Bajaba temprano a la playa: en el agua fresca, ligera, de las ocho o las nueve, nadaba hasta el Cap Roig. Volvía a la playa, subía a casa, desayunaba. (14 de julio. Diecisiete días). Luego bajaba al camino de ronda. (¿Tú crees que vale la pena? ¿Por cincuenta mil pesetas?). A un lado la tierra seca, parda, áspera, y las grandes pitas, con sus bordes de espinas; del otro, abajo, centelleante y suntuoso, desperezándose, el mar. (Barcelona en agosto. El sol hostil, cegador, matando los colores, dejando al descubierto los desconchados de las paredes, los churretes de suciedad en las fachadas). En un recodo, partían del camino hacia abajo, para quien supiera verlos, unos escalones rudimentarios, simples troncos clavados en la tierra, que llevaban a unas rocas. (Conocía la academia, había ido alguna vez a buscar allí a mi amiga. Estaba en un semisótano; olía a cañerías y a pipí de gato). Saltando, trepando, yo subía a una roca que conocía desde hacía muchos años, y que nadie más parecía conocer: elevada y escondida como un nido de águila, plana y del tamaño justo para tumbarme en ella. (La infancia que parecía perdida resucitaba milagrosamente en El Golfet. En esa casa, yo era eternamente niña). Allí pasaba horas, mañanas enteras dormitando, tomando el sol, leyendo… (16 de julio: mi cumpleaños. Veintisiete). Cuando apretaba mucho el sol, bajaba hasta el borde de la roca. Inclinaba la cabeza, alargaba los brazos, juntaba las manos… ¡Ya! Y me zambullía en el mar frío, verde, transparente como una esmeralda líquida. (19 de julio. Faltaban doce días para que me sentara en un pegajoso asiento del autocar que hacía la línea de la costa, y dos horas después entrase en Barcelona, entre los duros bloques de cemento, sobre la árida calzada de asfalto, de la avenida Meridiana).
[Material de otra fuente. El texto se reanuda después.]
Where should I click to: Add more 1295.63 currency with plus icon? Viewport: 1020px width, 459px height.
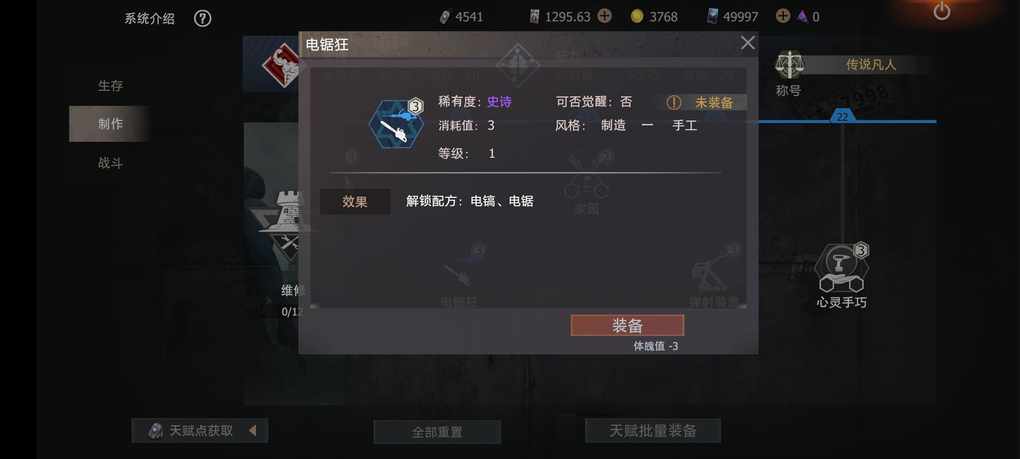(604, 16)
A las tres subía a casa. La mesa estaba puesta. La criada, que había hecho la comida, llevaba y traía los platos, y luego recogía la cocina. (Llegaría a mi casa en Barcelona. A las cuatro paredes sobre una azotea, llenas de manchas de humedad en invierno, y ardientes como un horno en verano, que había alquilado cuatro años atrás, en 1981, cuando terminé la carrera y empecé a trabajar, y arrendado a mi primo mientras estaba en Inglaterra. Al recibidor-salón-cocina-comedor de dos metros por tres, al dormitorio en el que a duras penas cabía la cama, al aseo-ducha ancho como un pasillo. A mi casa de muñecas. Era como una maldición: todo lo que yo hacía parecía un juego. Yo jugaba a ser adulta y mis padres, enternecidos, jugaban a hacer como que se lo creían).

Por la tarde, me echaba la siesta en una tumbona en la terraza, bajo un pino. O me sentaba a leer en un sillón de mimbre, en alguna de las grandes terrazas escalonadas, bordeadas de geranios. (¿Tú crees que vale la pena?). O cogía la bicicleta (cuando estaba en El Golfet nunca, jamás, cogía el coche: quería olvidar la civilización) y me internaba por un camino poco frecuentado, entre pinos y alcornoques, hasta las playas solitarias de Cap de Planes, donde pasaba la tarde… (¿Por cincuenta mil pesetas?).

No fue ninguna sorpresa que una mañana (25 de julio: seis días) mi madre me convocara y me anunciase: «Tu padre y yo hemos pensado…».

Ese día cogí el coche por primera y última vez en los dos meses largos que duró el veraneo.

Antes, llamé a mi amiga. Le dije que mi madre se había roto la cadera (o que mi padre había tenido un infarto, no recuerdo) y que sintiéndolo mucho, tenía que quedarme en El Golfet hasta septiembre. Después fui a Palafrugell, al banco, a depositar en mi cuenta las cincuenta mil pesetas.